Microsoft is going into the legal marijuana business by teaming with a weed financing startup called "Kind," according to the New York Times. The two companies will create Azure-powered cloud apps that track plants from "seed to sale," helping legal dealers comply with laws. The decision to enter the trade was probably not taken lightly by Microsoft, as most corporations still won't touch it with a ten-foot bong.
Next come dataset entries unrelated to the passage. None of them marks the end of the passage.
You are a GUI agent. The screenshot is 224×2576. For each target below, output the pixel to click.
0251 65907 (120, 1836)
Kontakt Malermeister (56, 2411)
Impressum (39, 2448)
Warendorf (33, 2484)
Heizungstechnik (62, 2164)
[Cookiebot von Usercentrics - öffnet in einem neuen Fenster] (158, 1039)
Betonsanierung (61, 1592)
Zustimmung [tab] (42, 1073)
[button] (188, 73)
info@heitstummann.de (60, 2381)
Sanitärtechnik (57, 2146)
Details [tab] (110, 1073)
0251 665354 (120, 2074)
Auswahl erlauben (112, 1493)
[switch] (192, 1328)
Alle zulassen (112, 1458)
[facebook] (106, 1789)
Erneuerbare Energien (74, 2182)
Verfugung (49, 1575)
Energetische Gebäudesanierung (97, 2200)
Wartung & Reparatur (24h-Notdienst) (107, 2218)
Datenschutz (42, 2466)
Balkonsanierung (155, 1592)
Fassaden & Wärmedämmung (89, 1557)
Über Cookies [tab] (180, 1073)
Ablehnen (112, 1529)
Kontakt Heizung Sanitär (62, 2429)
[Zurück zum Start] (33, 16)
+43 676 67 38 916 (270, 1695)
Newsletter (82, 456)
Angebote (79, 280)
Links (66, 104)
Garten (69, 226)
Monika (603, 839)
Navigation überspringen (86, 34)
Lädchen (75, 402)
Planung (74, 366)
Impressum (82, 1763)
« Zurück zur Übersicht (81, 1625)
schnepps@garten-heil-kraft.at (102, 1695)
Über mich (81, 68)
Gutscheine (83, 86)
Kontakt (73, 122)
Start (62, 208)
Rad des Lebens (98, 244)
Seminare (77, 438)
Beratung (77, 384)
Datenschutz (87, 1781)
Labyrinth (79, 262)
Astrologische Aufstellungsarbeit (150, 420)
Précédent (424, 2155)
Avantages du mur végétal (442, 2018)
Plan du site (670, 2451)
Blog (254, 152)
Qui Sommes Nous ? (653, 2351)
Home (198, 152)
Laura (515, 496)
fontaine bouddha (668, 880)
However, the software giant is based in Washington state, where it's perfectly legal to sell pot, and sees the potential for profits.

"We do think there will be significant growth," Microsoft's Kimberly Nelson tells the NYT. "As the industry is regulated, there will be more transactions, and we believe there will be more sophisticated requirements and tools down the road." Twenty-five states in the US have legalized pot, either for medical or recreational use, and five more are voting this year to approve it, including California and Nevada. That's created a kind of (Acapulco) gold rush in Silicon Valley, with startups sprouting everywhere.

The software giant is based in Washington state, where it's perfectly legal to sell pot, and sees the potential for profits.

However, corporate America still sees weed as a turnoff -- it's been difficult for legal pot dealers to get loans from banks, for example. To push it into the mainstream, businesses will need to ensure they comply with laws so that the industry doesn't become a bad scene. "The goal of this relationship is to leverage each company's resources to provide state, county, and municipalities with purpose built solutions for [cannabis seed to sale] technology," Kind said.